> Zu bearbeitende Aufgabe
Schreiben Sie aus dem Redeauszug über das Familienbild den Abschnitt ab, der mit „Ich bringe erst“ beginnt und bis einschließlich „überlebt ist, dartun.“ reicht.

> Textauszug
◇ ◇ ◇ ◇ ◇

Lassen Sie mich, bevor ich noch einige zusammenfassende Bemerkungen mache, auf die Debatte selbst eingehen. „Debatte“ heißt, man soll sich auseinandersetzen; ansonsten liest man ja nur sein Manuskript vor.
Herr Jähnichen, gestatten Sie mir als Historiker einen kurzen historischen Exkurs. Das, was Sie hier zum Familienbild vorgetragen haben, kann man so sehen. Aber es ist das Familienbild des Feudalismus!
Ich sage Ihnen, warum.
Ich weiß, dass Sie – das machen Sie in anderen Debatten auch – völlig ahistorisch an die Dinge herangehen. Deswegen will ich Ihnen Nachhilfe erteilen. Das ist auch bitter nötig.
Ich sagen Ihnen Folgendes: Im Feudalismus war es im Interesse des Überlebens nötig, die Dorfgemeinschaft und die Gemeinschaft der Familie zusammenzuhalten; es ging gar nicht anders. Jetzt zu der Gesellschaft, in der wir leben – die Sie ja vielleicht eher wollten als ich; das gebe ich gern zu.
Ich bringe erst den Gedanken zu Ende. Dann gestatte ich auch eine Zwischenfrage.
Diese Gesellschaft zerstört Familien im traditionellen Sinne, wie sie Herr Jähnichen will. Denn diese Gesellschaft lebt von der Mobilität des Arbeitsmarktes, von der Abwanderung dorthin, wo Arbeitskräfte gebraucht werden. Das wissen Sie doch. Dann können Sie sich doch nicht hier hinstellen und ein derartiges Familienbild, das zu Zeiten von August vielleicht noch Gültigkeit hatte, aber heute lange überlebt ist, dartun.
Gern.
Herr Agrarexperte, das eint uns ja: Wir haben beide landwirtschaftliche Wurzeln. Insofern haben wir natürlich auch dazu Beziehungen. – Zu Ihrer Frage so viel: Selbstverständlich entwickelte sich in der Urgesellschaft ebenfalls schrittweise eine Familie. Wir unterscheiden zunächst das Matriarchat – das können Sie bei Engels nachlesen; das haben Sie sicherlich schon getan – und dann das Patriarchat. Es ist also ein längerer Familienentwicklungsprozess bis hin zum Feudalismus gewesen. Dann kam die sogenannte Akkumulation, die notwendig wurde, um den Kapitalismus aufzubauen.
Logischerweise kam es schon damals zu einem Auseinanderdriften traditioneller Familienbeziehungen.

◇ ◇ ◇ ◇ ◇

> Bereitgestellte Angaben
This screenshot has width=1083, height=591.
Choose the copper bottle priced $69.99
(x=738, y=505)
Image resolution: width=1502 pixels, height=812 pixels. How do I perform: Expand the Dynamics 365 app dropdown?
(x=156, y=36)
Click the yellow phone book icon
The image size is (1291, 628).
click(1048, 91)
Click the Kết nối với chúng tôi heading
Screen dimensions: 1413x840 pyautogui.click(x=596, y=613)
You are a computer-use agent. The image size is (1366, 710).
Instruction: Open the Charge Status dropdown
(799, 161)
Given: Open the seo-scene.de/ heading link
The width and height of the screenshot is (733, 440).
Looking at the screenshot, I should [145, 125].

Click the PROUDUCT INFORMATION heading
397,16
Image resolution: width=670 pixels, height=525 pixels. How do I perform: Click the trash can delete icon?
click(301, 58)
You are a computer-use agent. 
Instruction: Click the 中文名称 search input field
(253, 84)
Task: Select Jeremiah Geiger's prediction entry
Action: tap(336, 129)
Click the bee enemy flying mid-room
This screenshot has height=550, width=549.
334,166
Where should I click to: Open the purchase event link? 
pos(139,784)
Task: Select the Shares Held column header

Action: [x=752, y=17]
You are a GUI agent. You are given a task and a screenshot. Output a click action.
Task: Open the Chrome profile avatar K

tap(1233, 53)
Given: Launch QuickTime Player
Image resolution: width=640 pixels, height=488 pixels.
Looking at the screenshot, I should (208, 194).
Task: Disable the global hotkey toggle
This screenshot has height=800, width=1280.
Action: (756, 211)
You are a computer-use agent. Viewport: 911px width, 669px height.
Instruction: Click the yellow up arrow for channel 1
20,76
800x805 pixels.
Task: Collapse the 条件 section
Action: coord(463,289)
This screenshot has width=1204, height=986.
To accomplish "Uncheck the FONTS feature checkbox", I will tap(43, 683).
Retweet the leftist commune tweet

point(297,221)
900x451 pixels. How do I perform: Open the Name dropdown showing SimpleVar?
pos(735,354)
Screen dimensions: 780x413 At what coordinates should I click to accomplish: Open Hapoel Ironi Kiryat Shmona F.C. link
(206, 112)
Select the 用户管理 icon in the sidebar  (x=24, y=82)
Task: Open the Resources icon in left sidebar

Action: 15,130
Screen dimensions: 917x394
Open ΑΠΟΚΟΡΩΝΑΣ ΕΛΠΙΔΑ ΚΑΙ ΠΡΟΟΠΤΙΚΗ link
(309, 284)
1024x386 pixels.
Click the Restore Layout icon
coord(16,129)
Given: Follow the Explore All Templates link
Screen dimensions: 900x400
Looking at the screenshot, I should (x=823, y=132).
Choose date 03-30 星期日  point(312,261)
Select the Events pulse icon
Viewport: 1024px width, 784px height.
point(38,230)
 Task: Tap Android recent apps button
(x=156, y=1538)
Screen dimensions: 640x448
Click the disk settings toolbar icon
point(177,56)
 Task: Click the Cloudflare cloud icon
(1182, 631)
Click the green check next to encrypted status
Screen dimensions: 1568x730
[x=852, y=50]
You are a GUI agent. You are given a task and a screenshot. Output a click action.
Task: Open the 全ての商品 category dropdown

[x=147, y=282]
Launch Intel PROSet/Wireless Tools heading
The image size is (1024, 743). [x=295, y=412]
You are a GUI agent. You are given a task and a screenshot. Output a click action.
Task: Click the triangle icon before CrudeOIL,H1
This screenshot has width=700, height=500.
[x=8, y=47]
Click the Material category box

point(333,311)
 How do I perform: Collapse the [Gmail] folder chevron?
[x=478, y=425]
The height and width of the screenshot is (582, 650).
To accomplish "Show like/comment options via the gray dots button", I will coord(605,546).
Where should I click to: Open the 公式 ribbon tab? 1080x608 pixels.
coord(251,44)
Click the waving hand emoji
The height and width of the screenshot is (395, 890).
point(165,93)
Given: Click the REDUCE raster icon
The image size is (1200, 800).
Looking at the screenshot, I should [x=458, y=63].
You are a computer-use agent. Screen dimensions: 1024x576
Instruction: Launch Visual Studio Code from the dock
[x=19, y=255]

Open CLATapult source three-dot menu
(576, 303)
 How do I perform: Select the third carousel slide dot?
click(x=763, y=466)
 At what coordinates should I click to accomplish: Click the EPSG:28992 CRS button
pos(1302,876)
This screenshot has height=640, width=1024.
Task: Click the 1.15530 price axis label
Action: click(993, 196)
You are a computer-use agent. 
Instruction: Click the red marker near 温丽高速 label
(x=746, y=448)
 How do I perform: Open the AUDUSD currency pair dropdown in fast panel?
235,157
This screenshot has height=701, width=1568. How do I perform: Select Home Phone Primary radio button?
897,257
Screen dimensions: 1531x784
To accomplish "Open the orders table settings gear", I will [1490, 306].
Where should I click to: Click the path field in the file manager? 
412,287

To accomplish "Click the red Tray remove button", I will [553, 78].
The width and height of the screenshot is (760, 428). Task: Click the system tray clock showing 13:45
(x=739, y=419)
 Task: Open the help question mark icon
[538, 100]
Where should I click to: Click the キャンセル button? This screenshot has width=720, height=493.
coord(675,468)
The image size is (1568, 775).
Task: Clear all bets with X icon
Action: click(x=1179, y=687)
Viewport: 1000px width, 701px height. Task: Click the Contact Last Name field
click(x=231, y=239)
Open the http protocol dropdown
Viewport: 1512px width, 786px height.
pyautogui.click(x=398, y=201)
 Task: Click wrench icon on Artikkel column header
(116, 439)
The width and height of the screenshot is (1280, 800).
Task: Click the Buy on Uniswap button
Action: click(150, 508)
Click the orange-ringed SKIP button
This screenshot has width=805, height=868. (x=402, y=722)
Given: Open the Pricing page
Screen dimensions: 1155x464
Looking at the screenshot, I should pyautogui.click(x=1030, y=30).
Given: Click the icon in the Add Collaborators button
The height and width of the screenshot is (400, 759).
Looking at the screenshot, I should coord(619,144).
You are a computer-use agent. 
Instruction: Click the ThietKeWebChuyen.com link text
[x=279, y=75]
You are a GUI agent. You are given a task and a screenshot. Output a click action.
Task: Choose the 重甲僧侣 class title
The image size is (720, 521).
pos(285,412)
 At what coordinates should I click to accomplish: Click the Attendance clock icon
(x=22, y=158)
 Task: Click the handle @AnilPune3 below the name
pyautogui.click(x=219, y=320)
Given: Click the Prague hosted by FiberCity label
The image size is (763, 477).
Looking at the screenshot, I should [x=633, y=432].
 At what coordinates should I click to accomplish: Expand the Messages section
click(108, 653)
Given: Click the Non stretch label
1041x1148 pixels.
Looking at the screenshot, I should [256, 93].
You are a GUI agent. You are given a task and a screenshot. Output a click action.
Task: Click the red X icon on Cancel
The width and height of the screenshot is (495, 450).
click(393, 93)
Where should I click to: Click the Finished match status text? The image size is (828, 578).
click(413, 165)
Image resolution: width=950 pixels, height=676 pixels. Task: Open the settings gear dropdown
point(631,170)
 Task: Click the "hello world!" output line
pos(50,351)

◇ ◇ ◇ ◇ ◇

> Ergebnis der Aufgabe
Ich bringe erst den Gedanken zu Ende. Dann gestatte ich auch eine Zwischenfrage.
Diese Gesellschaft zerstört Familien im traditionellen Sinne, wie sie Herr Jähnichen will. Denn diese Gesellschaft lebt von der Mobilität des Arbeitsmarktes, von der Abwanderung dorthin, wo Arbeitskräfte gebraucht werden. Das wissen Sie doch. Dann können Sie sich doch nicht hier hinstellen und ein derartiges Familienbild, das zu Zeiten von August vielleicht noch Gültigkeit hatte, aber heute lange überlebt ist, dartun.